TEXTE FOURNI
>>

Actualités

Art sans Frontière au sein d’une PRISON

Publicité

Introduire l’art dans la prison, pour améliorer les chances de réinsertion des détenus une fois libérés. Tel est le projet envisagé par DIS-MOi. Latifa El Morabit explique qu’à travers des projets socioartistiques, s’inscrivant dans un programme global d’offre d'aides et de services aux détenus, leur transmettre des aptitudes et travailler à leur épanouissement personnel et social, aiderait à les réintégrer dans la société.

La prison donc… Puis l’art en prison… Deux termes mal assortis, comme réunis par hasard ou par provocation, qui résonnent à mes oreilles, comme une contradiction intéressante.

Le mot ART évoque la liberté, l’indépendance, l’absence de barrière et de frontière. Le mot PRISON, les barreaux, les verrous, les interdits.

Comment créer, s’exprimer librement, se consacrer à un art symbole de liberté dans l’espace clos de l’enfermement ? L’art peut-il puiser dans la violence, l’agressivité, l’énergie brimée en détention? La création artistique adoucit-elle  une peine jugée insupportable ? Libère-t-elle, en pensée, le prisonnier des murs qui l’enferment ? La palette du peintre colore-t-elle le gris des murs et de l’atmosphère carcérale ? Le pinceau, la plume, les partitions kidnappent-ils le détenu qui s’échappe, s’envole loin de sa cellule ? L’art, instrument politique subversif par excellence, outil d’opposition et de résistance a-t-il sa place dans une institution totale voire totalitaire ? Cherche-t-on à l’étouffer, à l’instrumentaliser ?

Les détenus luttent-ils, grâce au théâtre, au dessin, l’écriture, contre un système qui les opprime, les détruit, contre un personnel qui surveille et humilie ? Des sujets passionnants trottent dans ma tête avant que je ne tombe sur un article intitulé « La réinsertion par l’art ». J’ai enfin trouvé mon sujet… Je préfère donc me concentrer sur la sortie du détenu, sur son retour futur dans la société civile, dans le monde libre qu’il avait quitté… Le tunnel carcéral débouche toujours sur la lumière de la libération. Les projets de type artistique ont un impact sur l'ambiance d'une prison.

Briser les murs

Si l'art doit exister en prison, il doit s’inscrire dans un projet socioartistique qui  offre de l'aide et des services aux détenus. L'art dans la prison n'est pas plus important que l'enseignement, la thérapie, la santé mentale, l'ergothérapie ou le sport.

Quels sont les enjeux des arts plastiques en prison, leurs spécificités et les méthodes de travail utilisées ? Comment se positionner par rapport aux contradictions que soulève l’intégration de l’art en milieu carcéral ?

<<

CONSIGNES
a. D'après le texte sur l'art en prison, quel est le but du projet envisagé par DIS-MOi ?
b. Reprenez le texte sur l'art en prison à la suite de sa dernière phrase et poursuivez-le.
Les données qui suivent forment un matériau distinct du texte sur l'art en prison.

DONNÉES FOURNIES
>>

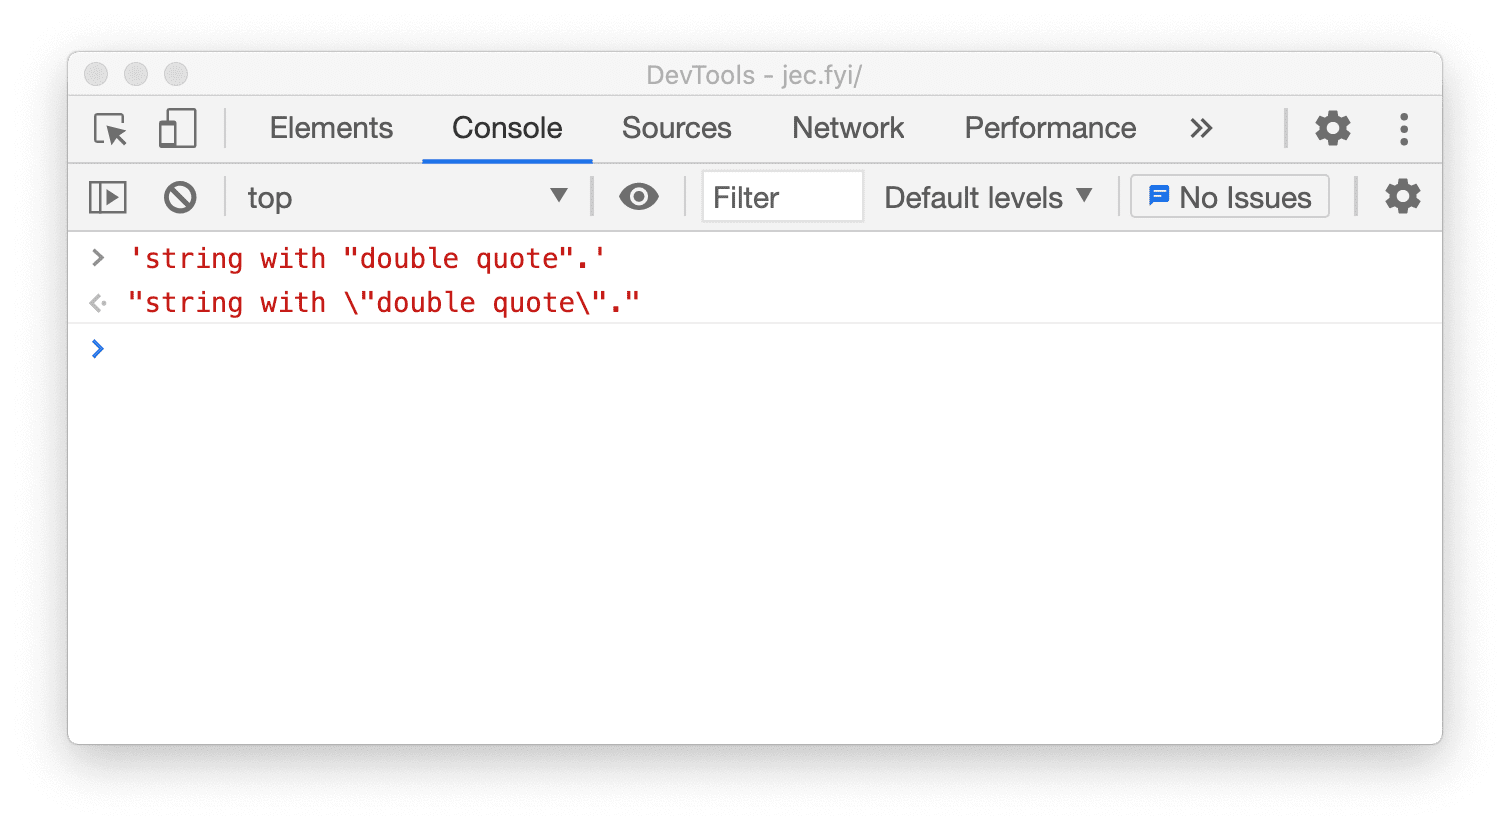Open the Default levels dropdown
The width and height of the screenshot is (1510, 828).
986,197
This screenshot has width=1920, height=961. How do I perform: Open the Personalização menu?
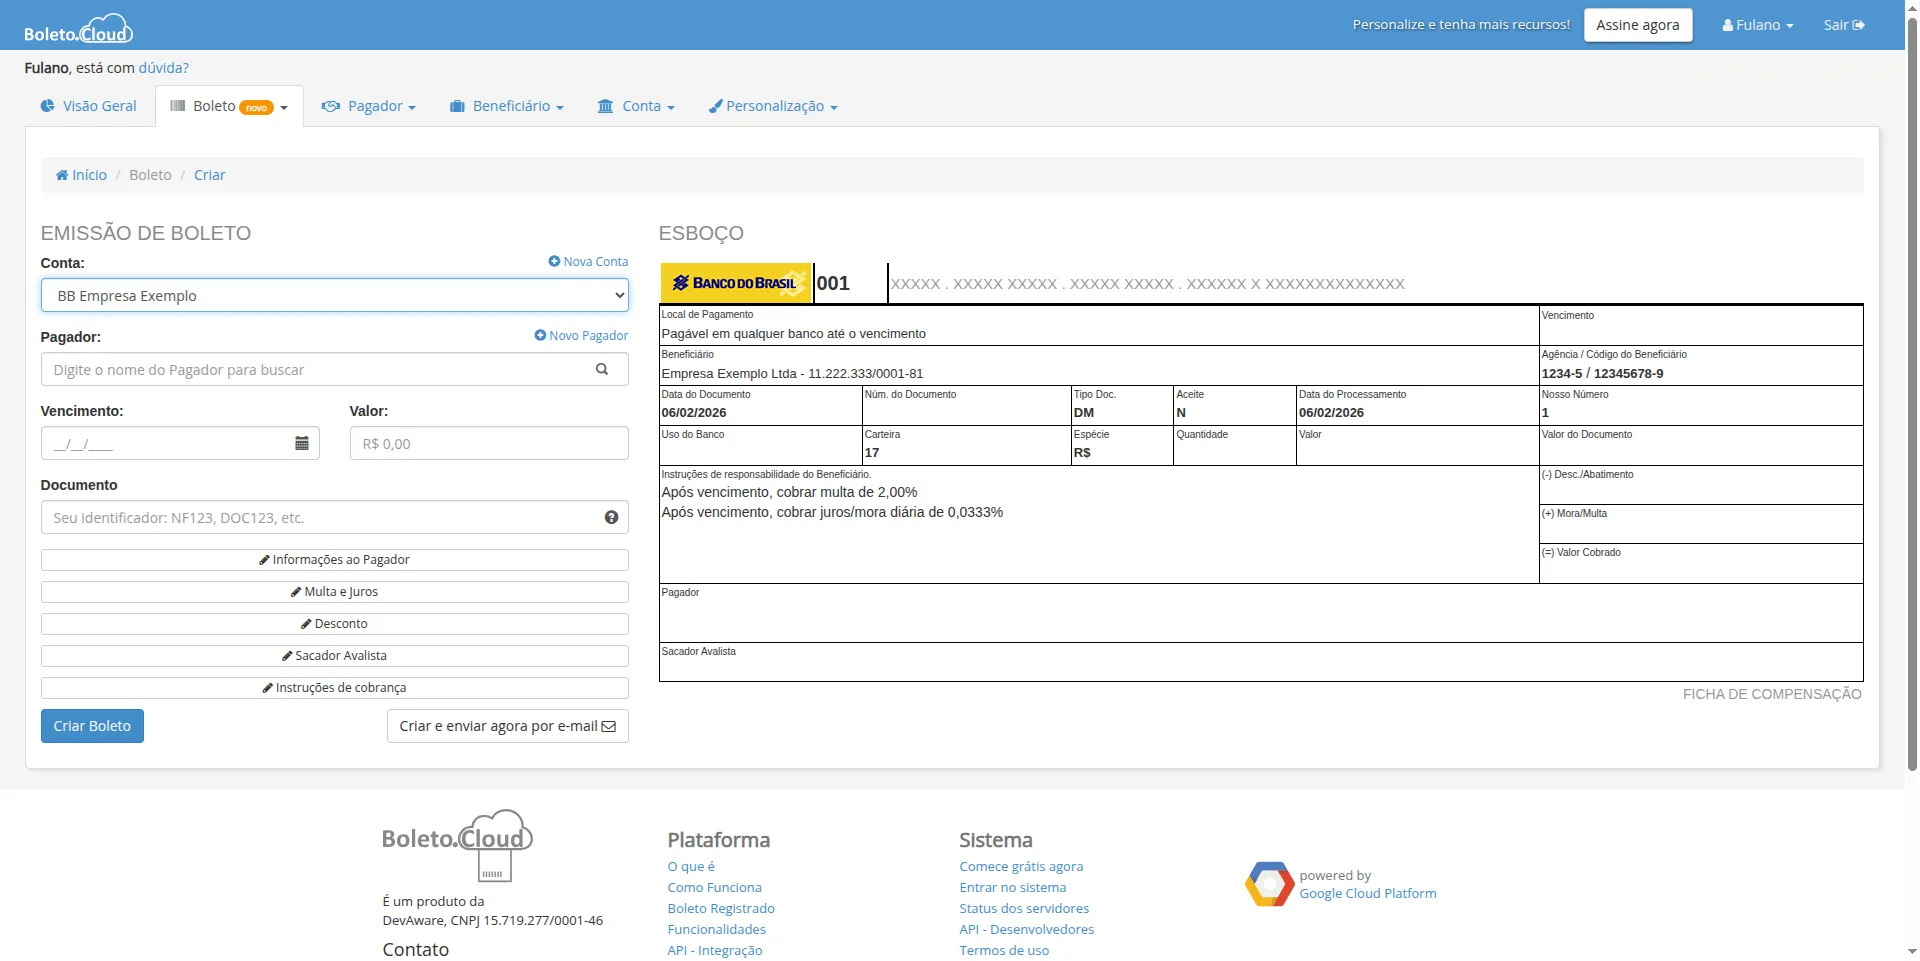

<<

RÉPONSES DANS L'ORDRE
a. Introduire l'art dans la prison pour améliorer les chances de réinsertion des détenus une fois libérés.

b.
L’objectif est de proposer une réflexion sur le développement et l’intégration des arts plastiques en milieu carcéral, de faciliter l’échange d’expériences entre porteurs de projets et d’offrir un espace d’expression aux intervenants en milieu carcéral, aux artistes, opérateurs culturels et sociaux et aux membres du personnel pénitentiaire.

Le traitement infligé au quotidien aux détenus par les agents pénitentiaires est crucial pour le bien-être du détenu ! L’accompagnement philosophique durant la détention, le travail des aumôniers, des imams, des conseillers moraux, sont aussi importants. Toute cette offre d'aides et de services, toutes les pièces de ce puzzle sont indispensables. Il faudra ensuite tout agencer : partager équitablement le temps et l'espace de sorte que chaque aspect soit pris en compte. C'est un travail sans fin ! Il a commencé́ !

La problématique carcérale souffre d’une inquiétante absence de vision et de volonté́ politique. La population carcérale est précarisée, peu instruite, peu formée, abandonnée à son sort. Tant avant, que pendant et après l’incarcération. Le constat d’échec est criant.

Dans ces conditions, quelle est la place de l’art en prison ? L’art peut-il être une raison d’être en prison ? Oui, mille fois oui.
D’abord, l’art est présent en prison. Les détenus, comme tout être humain, ont une culture, sont des êtres sociaux qui vivent à travers la culture, fut-ce de manière intériorisée.

Afin de permettre à cette dimension culturelle de se développer, le Réseau de DIS-MOI veut permettre aux personnes incarcérées de « retrouver la confiance en soi, créer des liens, imaginer, rêver l’avenir, acquérir de nouveaux outils, des ressources, des savoirs qui les aideront à prendre leur vie en main, une fois à l’extérieur. »

Pourquoi la culture en prison

La culture fait partie intégrante des détenus, privés de liberté, dont tous les besoins ne sont pas remplis. La culture participe à leur univers quotidien.

  • Le droit des détenus aux activités artistiques et culturelles puise ses racines dans la Déclaration universelle des droits de l’Homme de 1948, notamment l'article 27 qui stipule que « Toute personne a le droit de prendre part librement à la vie culturelle de la communauté, de jouir des arts et de participer (...) aux bienfaits qui en résultent. »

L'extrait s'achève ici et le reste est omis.